Frequently Asked Questions About Passwordless Authentication for AML and KYC Compliance
Why do standard passwordless solutions fail for AML and KYC compliance?
Standard passwordless solutions, passkeys, magic links, device biometrics, authenticate that a person possesses a device or a biometric signal. They do not prove that the identity behind the authentication meets a KYC assurance level, carry liveness verification, or produce an audit trail linked to the original KYC evidence. Regulated firms require all three for compliance-grade authentication.
What is a biometric-bound verifiable credential?
A biometric-bound verifiable credential is a cryptographically signed identity credential that is tied to the holder's biometric at issuance. At presentation, the relying party checks both the credential's cryptographic validity and a live biometric match, confirming the credential is genuine and that the rightful holder is physically present. This combines the portability of verifiable credentials with the liveness assurance of biometric authentication.
How does reusable KYC reduce compliance overhead for financial institutions?
When a customer's KYC is packaged as a verifiable credential, subsequent onboarding events for additional products, from the same institution or from partners, can accept the credential instead of repeating full KYC. The credential carries the original KYC evidence, so the verifier can confirm the assurance level was met without requesting documents again. This reduces cost and customer friction while maintaining compliance.

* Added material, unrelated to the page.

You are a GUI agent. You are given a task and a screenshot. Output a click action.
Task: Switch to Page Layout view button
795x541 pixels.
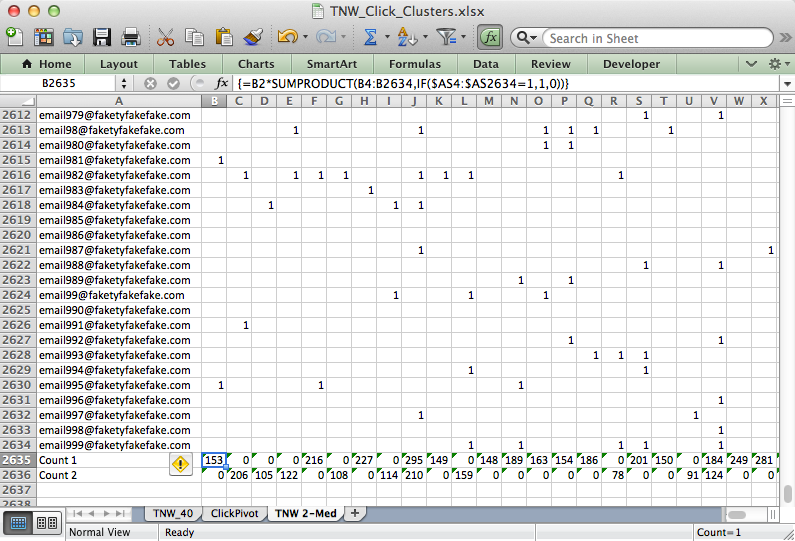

How does credential revocation work in a regulated financial services context?
When a customer's KYC status changes, AML alert, expired identity document, account suspension, the issuing institution revokes the credential in Truvera's registry. All subsequent presentation attempts return a revoked status, regardless of which relying party the user presents to. Revocation is immediate, universal, and requires no coordination with individual systems.
What liveness verification options does Truvera support?

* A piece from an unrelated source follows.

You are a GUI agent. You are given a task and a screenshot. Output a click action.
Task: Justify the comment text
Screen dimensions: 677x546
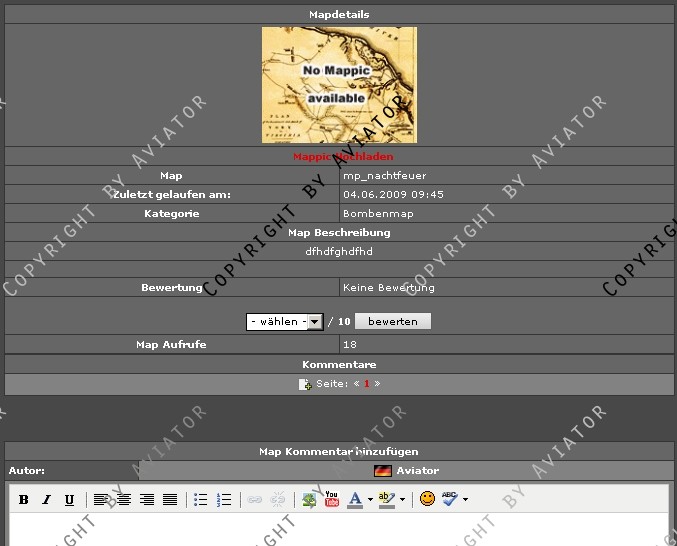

Truvera works with certified biometric identity partners including Daon and Youverse, both of which provide liveness detection meeting the standards required for regulated financial services contexts. Liveness verification can be integrated at the point of credential issuance (KYC) and at re-presentation for step-up authentication.
Can a verifiable KYC credential be accepted across multiple regulated institutions?
Yes, where the institutions have agreed to recognize each other's KYC credentials within a trust framework. Truvera's ecosystem tools support configuring multi-institution trust registries, defining which issuers' KYC credentials are accepted by which verifiers. This is the mechanism that makes cross-institution reusable KYC operationally practical.
How does compliance-grade passwordless authentication affect the customer experience?
Done correctly, it improves it significantly. A customer who completes KYC once and holds a biometric-bound credential can authenticate to any product or partner that accepts the credential with a biometric confirmation, no document re-upload, no SMS OTP, no knowledge-based authentication. Authentication that takes minutes is reduced to seconds. The compliance rigour is in the credential; the experience for the customer is frictionless.